Il nostro viaggio a caccia di balene è arrivato ed è passato. Il mal di terra pure è ormai passato. Mi faceva girare la testa e sentivo una leggera nausea a stare davanti al computer, ma me lo tenevo stretto come un tesoro raccontandomi la storia che era un po’ di mare che mi era rimasto dentro.
Quest’anno il viaggio è stato davvero all’insegna dell’equilibrio: abbiamo imparato tantissime cose e tante ne abbiamo fatte, ma abbiamo avuto anche tempo per riposare, leggere, chiacchierare all’ombra. Senza la stanchezza che avevo addosso l’anno scorso lasciando le Highlands, ho quasi pianto mentre ci avvicinavamo ad Ischia per passare l’ultima notte al porto.

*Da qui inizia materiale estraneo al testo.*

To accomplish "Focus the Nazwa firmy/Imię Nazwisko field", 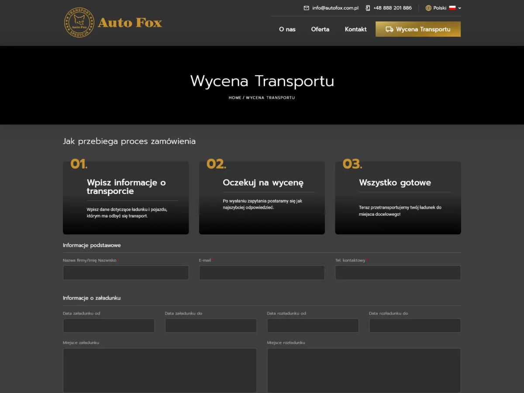I will click(x=126, y=272).
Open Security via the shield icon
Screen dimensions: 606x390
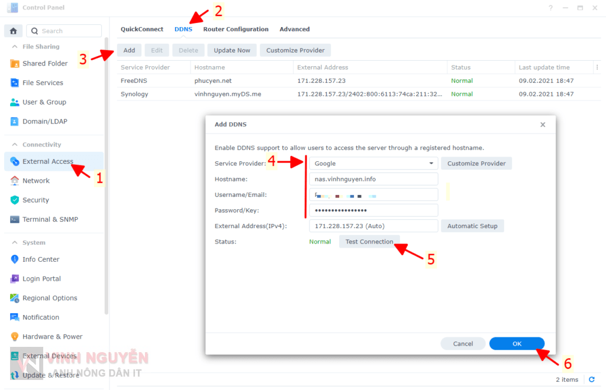(x=15, y=200)
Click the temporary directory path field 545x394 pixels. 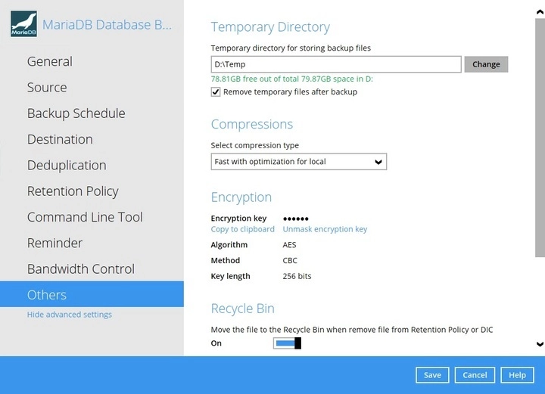(335, 64)
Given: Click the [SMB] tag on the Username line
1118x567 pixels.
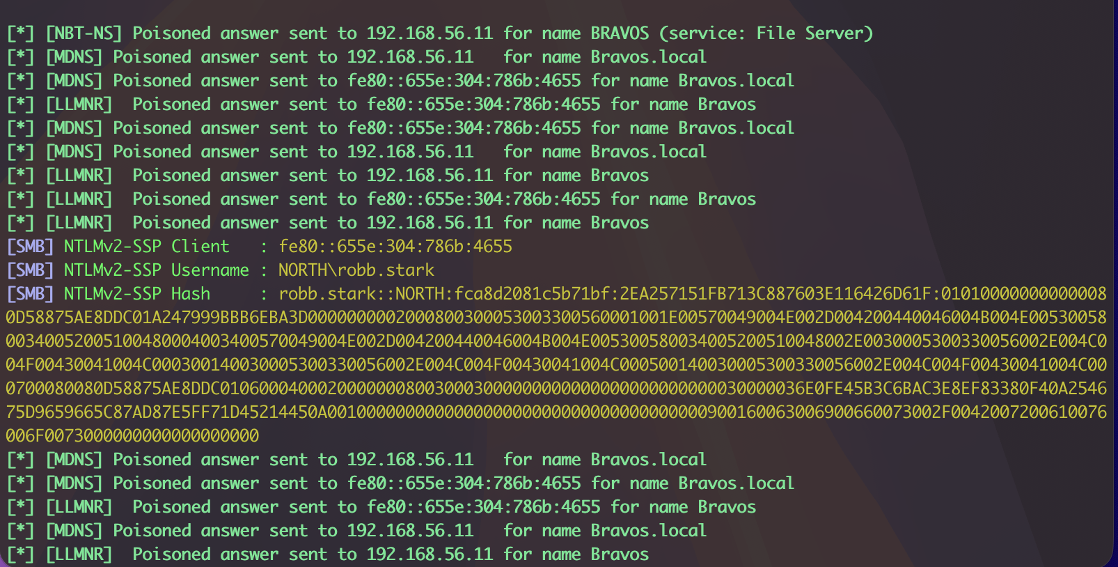Looking at the screenshot, I should (x=30, y=270).
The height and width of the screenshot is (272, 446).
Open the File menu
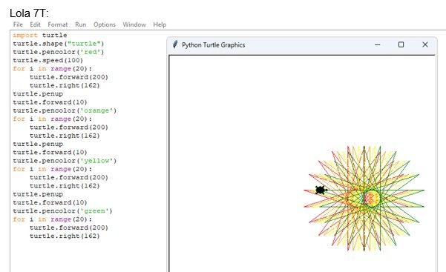coord(18,24)
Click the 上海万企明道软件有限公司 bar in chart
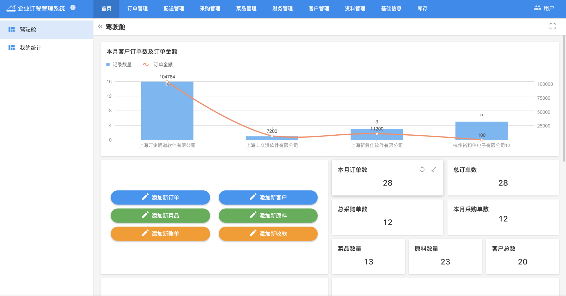This screenshot has width=566, height=296. coord(167,112)
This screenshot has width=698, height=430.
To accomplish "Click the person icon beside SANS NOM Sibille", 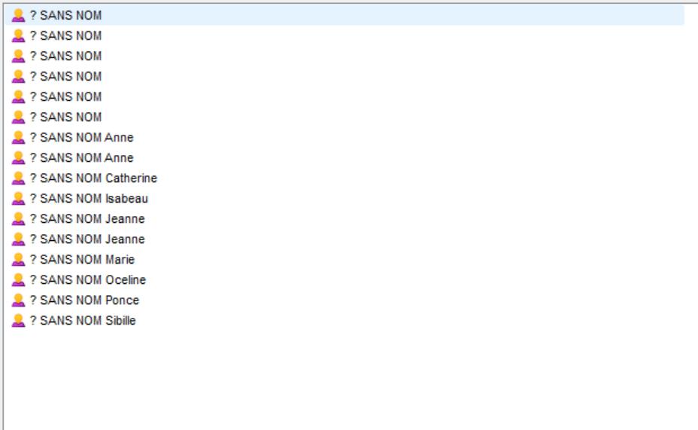I will point(18,321).
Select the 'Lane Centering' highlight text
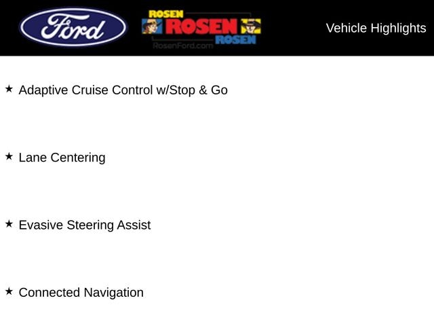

Le cose che ho capito che mi piacciono, d’estate, sono queste. Non avere un vero tetto sopra alla testa e nessuna parete attorno; nessuna luce artificiale e mai il neon; avere poche persone e poche cose, circondandomi per una volta solo di ciò che è necessario. Ho capito che mi piace quando la doccia arriva come un sollievo, ma amo anche i giorni in cui non c’è. Il sale che si accumulava sulla pelle quando a Ventotene non potevamo lavarci come si deve mi faceva sentire in mezzo ad un’avventura, mi faceva pensare alla libertà.
Mi sono accorta solo quando sono scesa a terra e siamo tornati a passeggiare per le strade di Ischia che un’altra cosa che non mi era mancata mentre ero in barca era il desiderio, inteso nella sua accezione consumistica. Ero stata bene, senza il continuo volere qualcosa, senza svuotare e riempire carrelli o sfogliare cataloghi. L’unica cosa che “volevo” era sentire il click di un capodoglio dagli idrofoni ed ero comunque pronta all’eventualità di non sentirlo mai. Ad Ischia, invece, mi ero trovata a cercare un paio di sandali, ricordi per le mie colleghe e persino a guardare con curiosità le anteprime delle collezioni invernali esposte in vetrina.
Pensavo a queste cose mentre in macchina risalivamo dalla Campania all’Abruzzo, dove avevamo preso una stanza a Pescocostanzo per la cena al ristorante che avrebbe chiuso la nostra vacanza. Anche Pescocostanzo, un piccolo borgo di montagna a più di milleduecento metri sul livello del mare e dove faceva ben più freddo che ad Ischia, ci è piaciuto molto. Siamo rimasti letteralmente incantati dalle case in pietra, ognuna con i suoi gerani alle finestre. Quanto alla cena, essa è stata un viaggio a parte. O meglio, tanti viaggi: uno inebriante per i sensi, poi la chiusura di un percorso e l’inizio di un altro, sempre con la maglia dei Rhinos addosso.
…ed ecco che già eravamo a Roma, poi a Bruxelles, poi non eravamo più tristi di essere di nuovo a casa perché Clarissa si rotolava per terra di fianco alla porta. Eravamo tornati.